Sempre foi evidente que Bolsonaro e seu círculo íntimo só não dariam um golpe de Estado se não tivessem os meios ou as oportunidades necessárias; motivação nunca faltou, e eles nunca esconderam isso. Se tivessem obtido sucesso, teria sido, provavelmente, o golpe mais anunciado da história.
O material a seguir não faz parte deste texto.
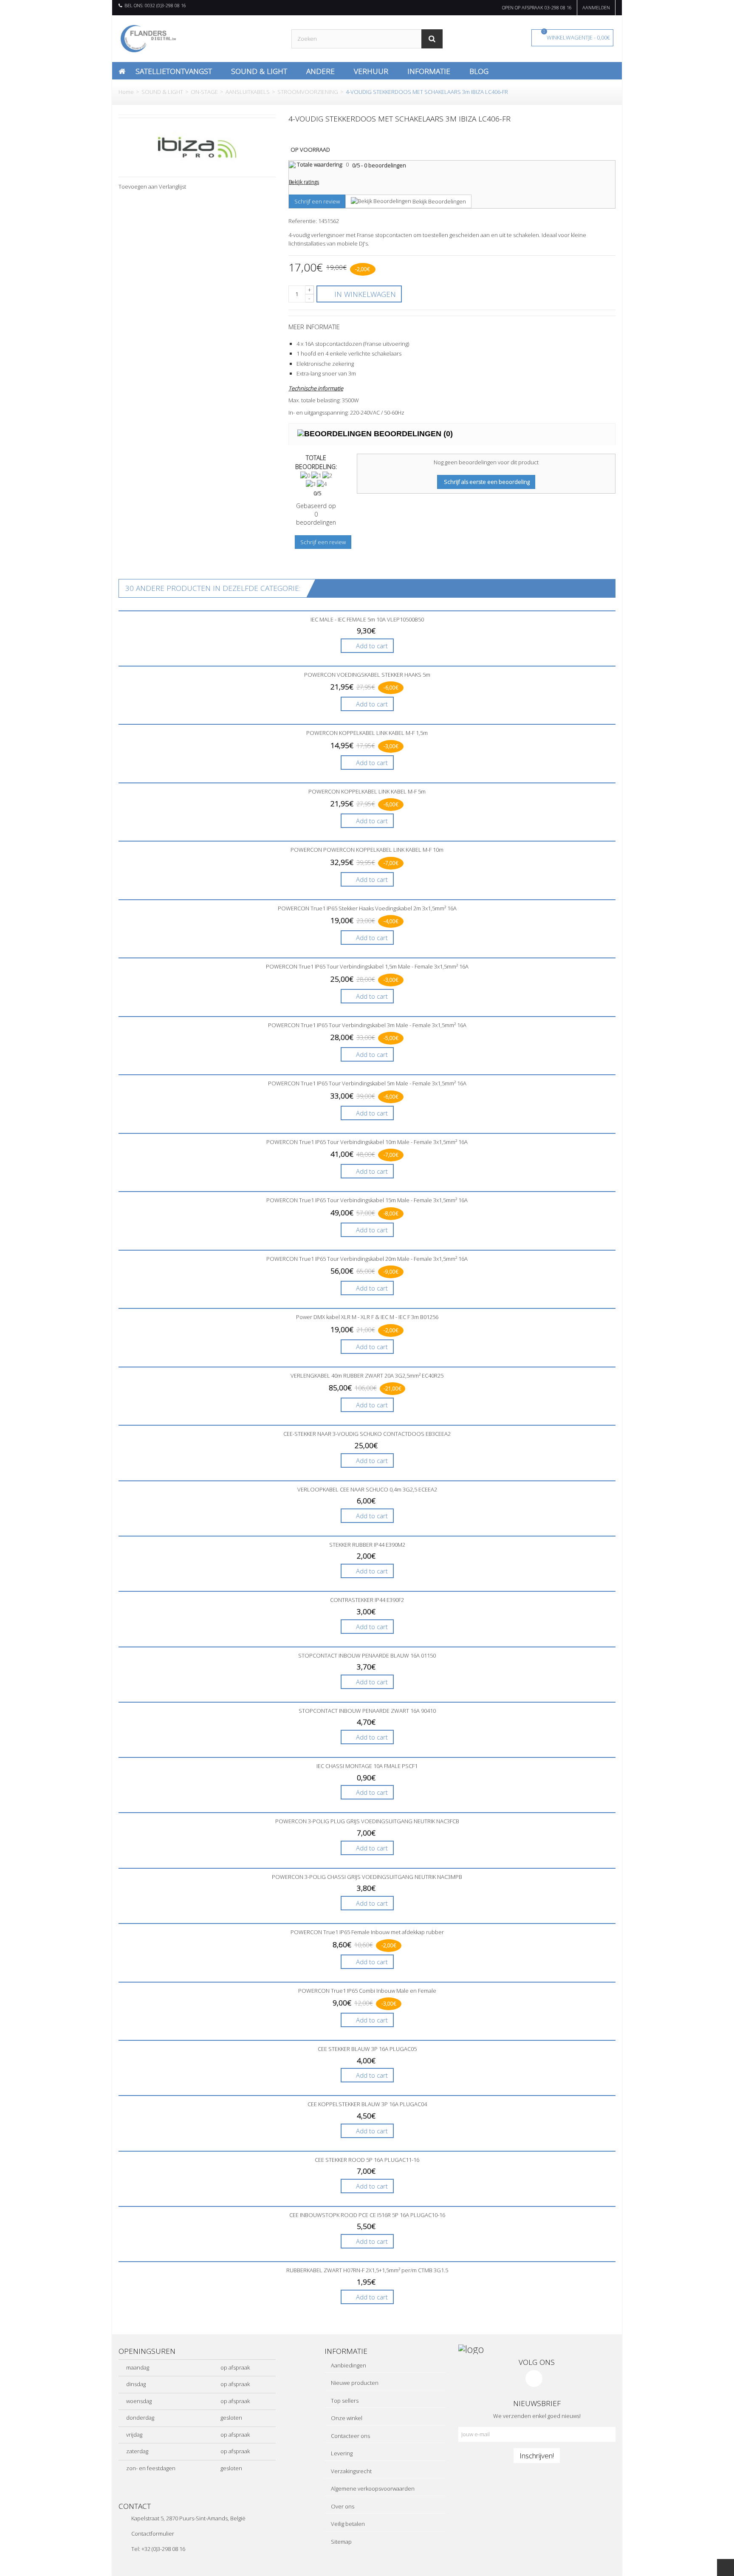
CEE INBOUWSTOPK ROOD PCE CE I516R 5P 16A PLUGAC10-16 (367, 2215)
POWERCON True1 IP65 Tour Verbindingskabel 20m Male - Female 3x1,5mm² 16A (367, 1259)
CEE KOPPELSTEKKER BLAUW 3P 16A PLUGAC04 (367, 2104)
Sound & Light (259, 71)
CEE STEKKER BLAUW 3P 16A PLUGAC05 (367, 2049)
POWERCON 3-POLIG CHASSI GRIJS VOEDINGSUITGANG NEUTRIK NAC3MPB (367, 1877)
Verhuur (371, 71)
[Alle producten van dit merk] (197, 147)
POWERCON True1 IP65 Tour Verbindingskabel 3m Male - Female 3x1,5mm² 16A (367, 1025)
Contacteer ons (350, 2436)
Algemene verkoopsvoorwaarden (372, 2488)
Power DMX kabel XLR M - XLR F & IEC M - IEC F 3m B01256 (367, 1317)
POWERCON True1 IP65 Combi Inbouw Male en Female (367, 1990)
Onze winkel (346, 2418)
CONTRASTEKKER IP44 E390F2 (367, 1600)
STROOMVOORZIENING (307, 92)
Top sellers (344, 2400)
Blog (478, 71)
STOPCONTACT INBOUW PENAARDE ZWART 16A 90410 (367, 1711)
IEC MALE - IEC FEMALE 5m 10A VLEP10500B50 (367, 619)
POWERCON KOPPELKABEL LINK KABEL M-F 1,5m (367, 733)
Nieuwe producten (354, 2383)
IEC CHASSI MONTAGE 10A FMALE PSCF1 (367, 1766)
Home (126, 92)
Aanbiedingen (348, 2365)
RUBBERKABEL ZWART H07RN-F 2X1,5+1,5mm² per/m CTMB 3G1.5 (367, 2270)
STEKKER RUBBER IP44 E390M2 (367, 1544)
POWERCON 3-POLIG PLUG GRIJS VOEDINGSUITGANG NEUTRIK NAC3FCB (367, 1821)
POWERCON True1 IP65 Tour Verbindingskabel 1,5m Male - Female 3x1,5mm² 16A (367, 966)
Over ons (342, 2506)
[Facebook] (533, 2378)
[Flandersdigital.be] (148, 38)
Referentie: (302, 221)
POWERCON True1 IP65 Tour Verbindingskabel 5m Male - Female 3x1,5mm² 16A (367, 1083)
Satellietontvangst (174, 71)
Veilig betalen (347, 2524)
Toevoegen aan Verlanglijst (152, 186)
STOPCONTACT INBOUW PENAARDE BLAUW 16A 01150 (367, 1655)
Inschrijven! (536, 2455)
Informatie (428, 71)
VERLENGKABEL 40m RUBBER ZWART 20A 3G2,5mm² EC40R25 (367, 1375)
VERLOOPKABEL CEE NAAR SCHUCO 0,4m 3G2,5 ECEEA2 (367, 1489)
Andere (320, 71)
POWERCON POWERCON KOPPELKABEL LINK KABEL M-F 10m (367, 849)
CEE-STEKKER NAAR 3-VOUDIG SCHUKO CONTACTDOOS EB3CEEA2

De indumento, a cada tropeço imposto pelo Poder Judiciário aos seus apetites, Bolsonaro respondia com ameaças histéricas de desrespeitar a Constituição, ignorar decisões judiciais e utilizar as Forças Armadas contra quem lhe contrariasse as vontades. Por várias vezes, de sua cercania e com o seu envolvimento direto, saíram as diretivas para que movimentos bolsonaristas, uma vez que caminhoneiros financiados pelo agronegócio, policiais e militantes radicais, voltassem sua fúria contra instituições e indivíduos. Ou, simplesmente, gerassem o caos necessário para justificar o uso da força policial ou militar.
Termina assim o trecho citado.